Start of DATA FOR THE TASK

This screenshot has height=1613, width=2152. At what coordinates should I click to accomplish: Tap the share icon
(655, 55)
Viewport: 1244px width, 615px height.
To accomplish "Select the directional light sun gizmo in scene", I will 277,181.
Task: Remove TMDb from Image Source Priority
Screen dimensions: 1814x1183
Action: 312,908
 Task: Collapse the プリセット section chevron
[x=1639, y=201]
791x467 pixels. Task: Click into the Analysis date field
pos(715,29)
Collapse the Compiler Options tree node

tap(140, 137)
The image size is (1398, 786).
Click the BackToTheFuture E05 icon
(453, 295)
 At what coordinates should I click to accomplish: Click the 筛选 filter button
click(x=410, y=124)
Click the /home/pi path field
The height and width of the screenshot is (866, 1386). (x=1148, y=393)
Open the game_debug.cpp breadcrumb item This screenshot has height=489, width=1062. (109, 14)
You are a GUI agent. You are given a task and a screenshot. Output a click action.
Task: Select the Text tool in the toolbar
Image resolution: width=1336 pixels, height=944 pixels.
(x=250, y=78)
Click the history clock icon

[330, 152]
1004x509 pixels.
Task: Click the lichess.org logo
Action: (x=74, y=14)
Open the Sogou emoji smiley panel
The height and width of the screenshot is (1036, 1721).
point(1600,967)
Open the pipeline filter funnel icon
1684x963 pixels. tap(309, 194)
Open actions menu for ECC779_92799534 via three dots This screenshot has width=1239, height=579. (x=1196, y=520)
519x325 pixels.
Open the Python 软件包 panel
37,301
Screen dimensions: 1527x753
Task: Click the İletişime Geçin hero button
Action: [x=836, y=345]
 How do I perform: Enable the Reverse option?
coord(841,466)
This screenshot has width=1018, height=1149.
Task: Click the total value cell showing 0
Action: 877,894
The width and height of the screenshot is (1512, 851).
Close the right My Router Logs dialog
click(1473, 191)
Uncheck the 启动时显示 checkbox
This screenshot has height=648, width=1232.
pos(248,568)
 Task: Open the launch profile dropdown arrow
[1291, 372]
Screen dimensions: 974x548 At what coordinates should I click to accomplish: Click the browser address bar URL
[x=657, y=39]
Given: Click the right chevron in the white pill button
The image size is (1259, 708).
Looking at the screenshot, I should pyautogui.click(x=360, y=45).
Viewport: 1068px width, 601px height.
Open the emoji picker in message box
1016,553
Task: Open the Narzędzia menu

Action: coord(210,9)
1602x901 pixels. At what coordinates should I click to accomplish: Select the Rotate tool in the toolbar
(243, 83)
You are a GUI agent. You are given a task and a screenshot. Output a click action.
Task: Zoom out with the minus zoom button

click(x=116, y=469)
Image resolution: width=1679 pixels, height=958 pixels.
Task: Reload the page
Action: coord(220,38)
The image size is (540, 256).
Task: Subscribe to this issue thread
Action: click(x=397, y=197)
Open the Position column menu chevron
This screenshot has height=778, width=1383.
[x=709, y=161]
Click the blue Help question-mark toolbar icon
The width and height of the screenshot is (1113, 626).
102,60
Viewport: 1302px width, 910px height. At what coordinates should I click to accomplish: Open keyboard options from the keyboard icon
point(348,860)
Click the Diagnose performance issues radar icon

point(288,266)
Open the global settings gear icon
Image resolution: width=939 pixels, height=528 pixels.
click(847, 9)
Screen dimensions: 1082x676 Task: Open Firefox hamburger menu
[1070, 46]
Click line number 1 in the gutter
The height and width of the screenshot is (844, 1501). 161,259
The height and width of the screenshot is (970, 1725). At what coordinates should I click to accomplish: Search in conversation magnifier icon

End of DATA FOR THE TASK

## WHAT TO WORK ON
Write out, exactly as they appear, the lines from the one containing "Click the blue" through the last line of the records above, both included, and nothing more.

## TASK ANSWER
Click the blue Help question-mark toolbar icon
The width and height of the screenshot is (1113, 626).
102,60
Viewport: 1302px width, 910px height. At what coordinates should I click to accomplish: Open keyboard options from the keyboard icon
point(348,860)
Click the Diagnose performance issues radar icon

point(288,266)
Open the global settings gear icon
Image resolution: width=939 pixels, height=528 pixels.
click(847, 9)
Screen dimensions: 1082x676 Task: Open Firefox hamburger menu
[1070, 46]
Click line number 1 in the gutter
The height and width of the screenshot is (844, 1501). 161,259
The height and width of the screenshot is (970, 1725). At what coordinates should I click to accomplish: Search in conversation magnifier icon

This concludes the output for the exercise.